In complex cases, it is also possible to consult experienced colleagues or consult with other specialists, for example in general medicine.

While waiting for definite evidence for autotriage, we should of course take advantage of existing technology to streamline care while utilising the nurses’ skills. Through, for example, dynamic triage, where the most administrative heavy parts (collecting information from patients) are automated at the same time as the care staff makes the overall assessment, we can use today’s technology without patient risk or negative system effects.

We therefore suggest:

  • Do not replace nurses with autotriage before the automated tools correspond to nurses at the system level.
  • Do not underestimate the importance of good treatment. Examine how patients experience autotriage and understand how their fears, expectations and beliefs met

Professionals, patients and politicians all want healthcare at the forefront, which with digital solutions provides increased accessibility and better care at a lower cost. We can achieve this through development and innovation, where patient safety is guaranteed through research and evidence and analysis of the new systems.

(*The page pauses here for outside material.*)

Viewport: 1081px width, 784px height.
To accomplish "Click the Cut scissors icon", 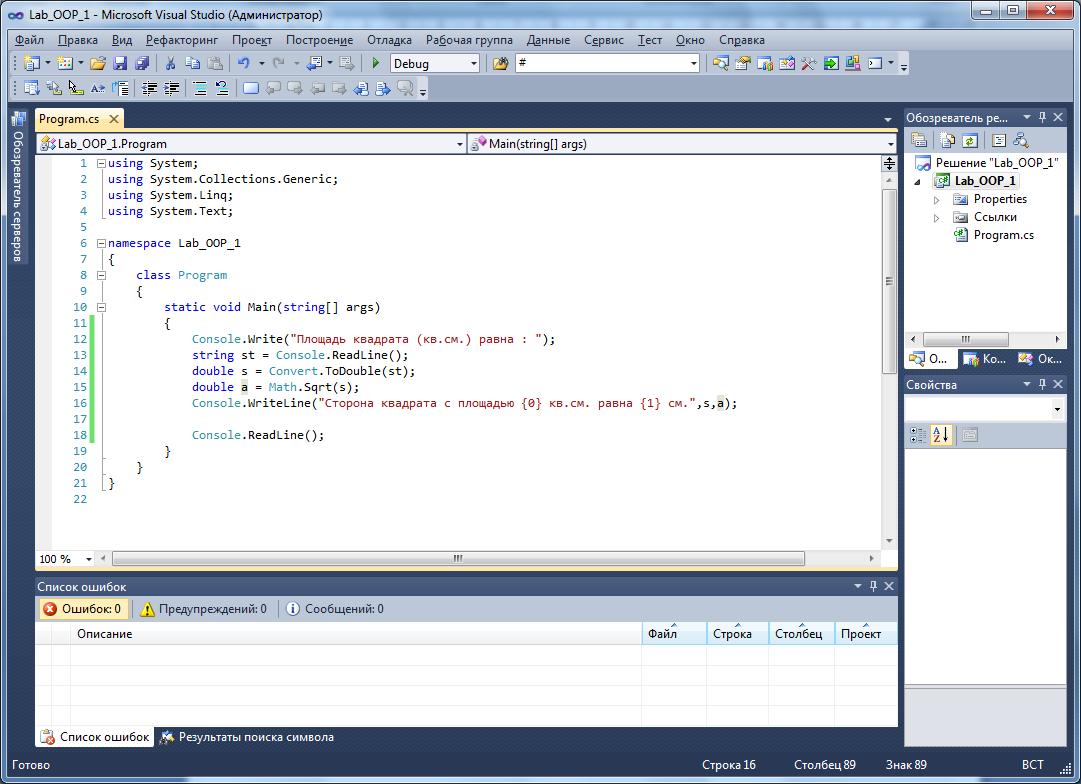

The nurses should lead or in other ways be an obvious part of the research teams and collaborate with other care professions as well as with the technical developers. Care is complex, every part is important and nurses have a key role. So use the resources we have – both human and machine.

 

Anna-Karin Edstedt Bonamy, Chief Physician at Doctrin and Associate Professor at Karolinska Institutet.

Anna Nager, Specialist in General Medicine, with dr, Medical Advisory Board Doctrine.

Ashkan Labaf, Specialist in Internal Medicine, with Dr and Founder of Doctrin.

Bengt M Eriksson, Medically Responsible Doctor for Healthcare Planning and Counseling, GHP.

Britt-Inger Kajnäs, Regional Manager Capio.

Håkan Nordgren, Doctor and E-health Expert.

Ingvar Krakau, Associate Professor, Department of Medicine Solna, Karolinska Institutet, Medical Advisory Board Doctrin.

Johan Assarsson, former CEO of Inera, Strategic Advisory Board Doctrin.

Johanna Ulfvarson, Expert in E-health and Digitalisation, Swedish Nurses’ Association.

Katarina Wettin, Regional Medical Director, Capio Local Health Care.

Kenneth Jacobsson, Chief Physician at Praktikertjänst.

Magnus Ängslycke, Specialist in General Medicine, Founder of Distriktsläkare.com, Medical Advisory Board Doctrin.

Maria Öst-Backa, Chairman of the District Nurses’ Association Sweden.

Marina Tuutma, Chairman of the Swedish District Medical Association.

Monica Winge, District Nurse, PhD, Department of Computer and Systems Science at Stockholm University.